Express Scripts: 2013 views too aggressive; shares fall
(Reuters) - U.S. pharmacy benefits manager Express Scripts Holding Co (ESRX.O) posted higher quarterly earnings on Monday, but said analyst forecasts for its 2013 results are too aggressive given the weak business climate and unemployment outlook.
The gloomy outlook surprised investors, who pushed its shares down 14 percent in after-hours trading.
"It was out of left field," said Jefferies & Co analyst Brian Tanquilut. "The stock is going to take a beating as people reset their growth expectations for next year."
Express Scripts had been expected to benefit from business synergies and cost savings from its roughly $29 billion acquisition last year of rival Medco Health Solutions Inc.

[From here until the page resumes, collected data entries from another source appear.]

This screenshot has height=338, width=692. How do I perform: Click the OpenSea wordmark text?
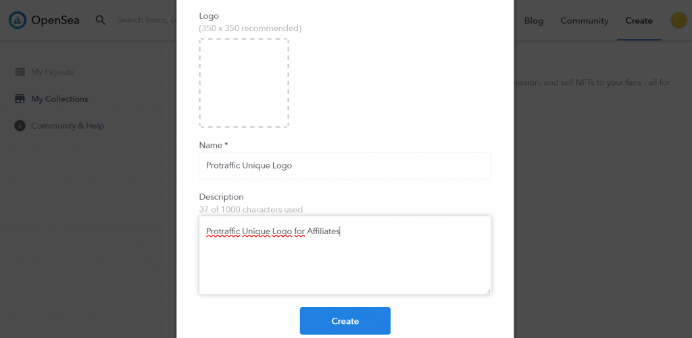55,20

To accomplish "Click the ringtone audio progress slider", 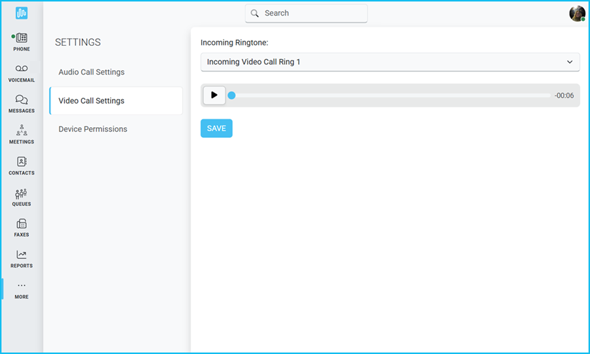I will (390, 96).
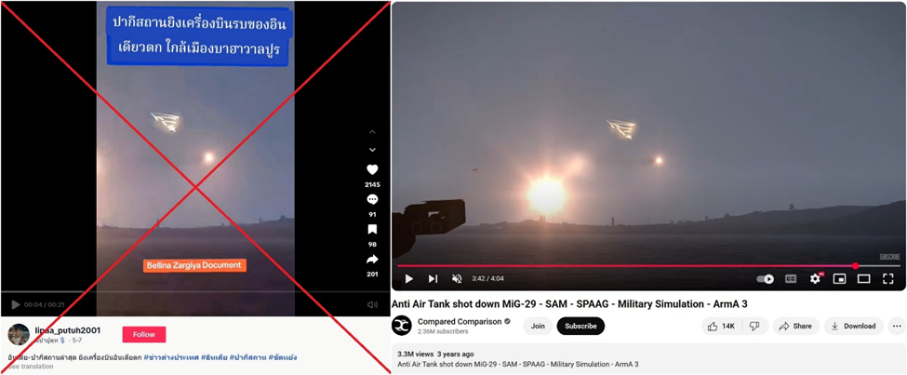Unmute the YouTube player volume
Image resolution: width=907 pixels, height=375 pixels.
[457, 279]
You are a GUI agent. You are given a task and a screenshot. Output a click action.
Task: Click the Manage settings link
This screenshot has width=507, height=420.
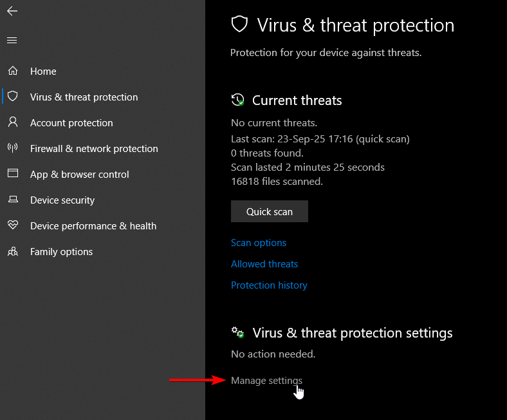pos(266,381)
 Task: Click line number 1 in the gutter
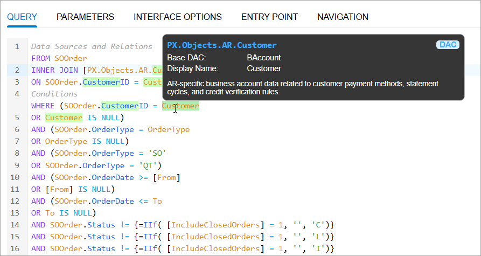click(17, 46)
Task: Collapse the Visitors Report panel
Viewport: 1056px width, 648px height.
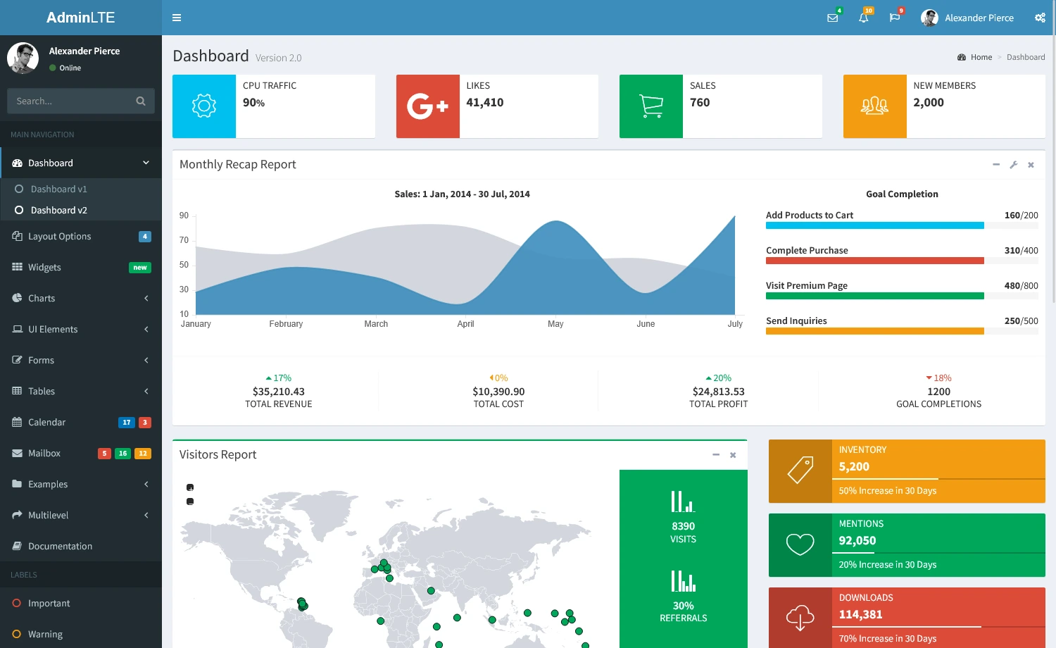Action: [x=715, y=455]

While 2012 results appear to be on track, Express Scripts' pessimistic comments about next year raise questions about the Medco integration and what else the company might be bracing for on the horizon, Tanquilut said.
"To blame it on the economy is a little surprising," he said. "What they are basically telling us is the Medco acquisition is not as great as we thought it is going to be."

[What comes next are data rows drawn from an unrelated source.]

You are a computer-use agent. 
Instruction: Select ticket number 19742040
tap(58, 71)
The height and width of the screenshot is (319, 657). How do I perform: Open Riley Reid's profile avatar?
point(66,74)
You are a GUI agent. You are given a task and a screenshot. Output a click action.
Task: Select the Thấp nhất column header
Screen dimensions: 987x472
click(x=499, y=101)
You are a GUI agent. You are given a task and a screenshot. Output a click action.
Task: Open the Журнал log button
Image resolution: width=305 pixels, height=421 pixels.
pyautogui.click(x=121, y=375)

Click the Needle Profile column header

Express Scripts said third-quarter earnings excluding special items were $1.02 per share, compared with 79 cents a year ago.

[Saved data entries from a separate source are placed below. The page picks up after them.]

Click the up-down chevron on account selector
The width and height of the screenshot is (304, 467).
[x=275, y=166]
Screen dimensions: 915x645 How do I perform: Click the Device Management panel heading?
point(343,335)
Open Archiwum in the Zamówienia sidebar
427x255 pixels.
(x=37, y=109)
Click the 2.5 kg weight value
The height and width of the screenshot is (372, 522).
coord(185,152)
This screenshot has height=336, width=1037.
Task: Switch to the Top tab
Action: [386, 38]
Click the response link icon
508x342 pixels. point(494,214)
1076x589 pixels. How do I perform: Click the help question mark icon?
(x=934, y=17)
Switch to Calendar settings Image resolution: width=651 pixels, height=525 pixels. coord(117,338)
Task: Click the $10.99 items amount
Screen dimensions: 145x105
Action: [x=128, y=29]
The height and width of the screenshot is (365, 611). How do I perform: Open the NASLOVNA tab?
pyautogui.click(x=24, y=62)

Analysts on average were expecting 99 cents a share, according to Thomson Reuters I/B/E/S.
Express Scripts raised the lower end of its forecast range for 2012 earnings by 5 cents and now projects full-year profit this year of $3.65 to $3.75 a share.
But it deemed analysts forecasts for its 2013 earnings as "overly aggressive," citing an expected loss of claims from its UnitedHealth Group Inc (UNH.N) business and the economic environment.
Analysts had projected Express Scripts would earn $4.49 a share in 2013, according to Thomson Reuters I/B/E/S.
The company expects the use of healthcare services to remain constrained and client demand and expectations to increase.
The company's stock was down 14 percent in after-hours trading from a close on Monday of $62.88 on Nasdaq.